Aprovechó la llegada de un taxi con dos hombrones férricos que no habrían resistido la proximidad de un imán y se metió en el coche vaciado dejando al policía en una sorprendida soledad. Por el cristal trasero vio como el otro no reaccionaba, pero no podía asegurarse a sí mismo que no fuera con pareja y ya la tuviera en sus talones. Tuvo la inspiración de pedirle al taxista que le llevara a Horta y allí se quedó solo en la ciudad dormida a la espera de otro taxi al que encauzó hasta la plaza Medinaceli. Se le había ocurrido que tal vez Lebrun había acudido a otra sesión en casa de los Dotras, tan fascinado le había parecido por aquella comedia nostálgica de huérfanos del 68, aunque por el camino, las luces escasas y lejanas de Vallvidrera y el Tibidabo le transmitieron añoranza y deseos de volver a casa. Inertemente se dejó llevar al destino anunciado y ya en tierra anduvo cansinamente por las calles humedecidas por la brisa marina hasta adentrarse en el callejón del estudio de los Dotras.

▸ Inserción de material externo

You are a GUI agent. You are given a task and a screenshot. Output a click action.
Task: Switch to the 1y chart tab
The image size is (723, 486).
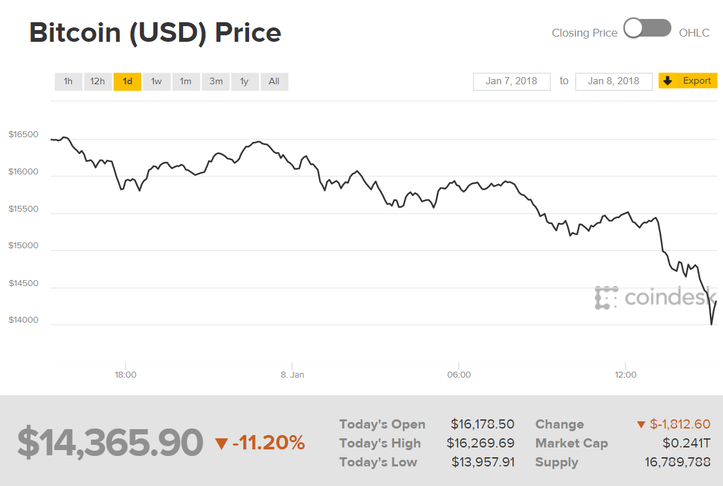(x=244, y=81)
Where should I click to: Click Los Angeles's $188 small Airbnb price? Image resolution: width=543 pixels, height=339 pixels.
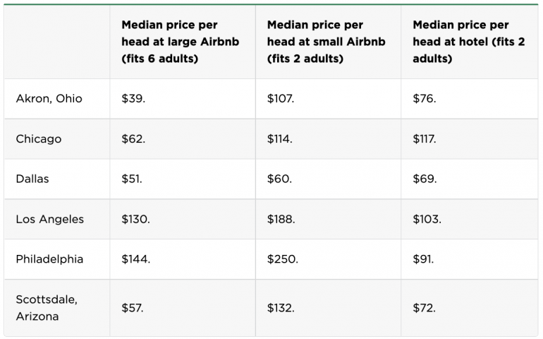(281, 219)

Todo estaba abierto de par en par, incluso el estudio donde dormitaban docena y media de personas arrulladas por Leonard Cohen. En seguida vio a Lebrun sentado sobre cojines, meditabundo y melancólico, a su lado Mitia dormía sin reservas y los demás, cada cual con su sueño o con sus sueños, se aprestaban a tirar una noche al pozo oscuro de la más irrecuperable de las nadas. Lebrun le vio inmediatamente pero no movió ni una ceja y Carvalho reprimió sin demasiado esfuerzo sus ganas de abordarle.
Estaba cansado y temía que el resultado de tanta búsqueda no estuviera a la altura del esfuerzo de la búsqueda. Se sirvió una copa de cubalibre preparado en una gran olla tras pedir un permiso a un Dotras embalsamado por el aroma de todos los porros que se había fumado y con la copa en la mano se fue hacia la cocina separada por una cortina y la corrió en busca de algo sólido que llevarse a la boca.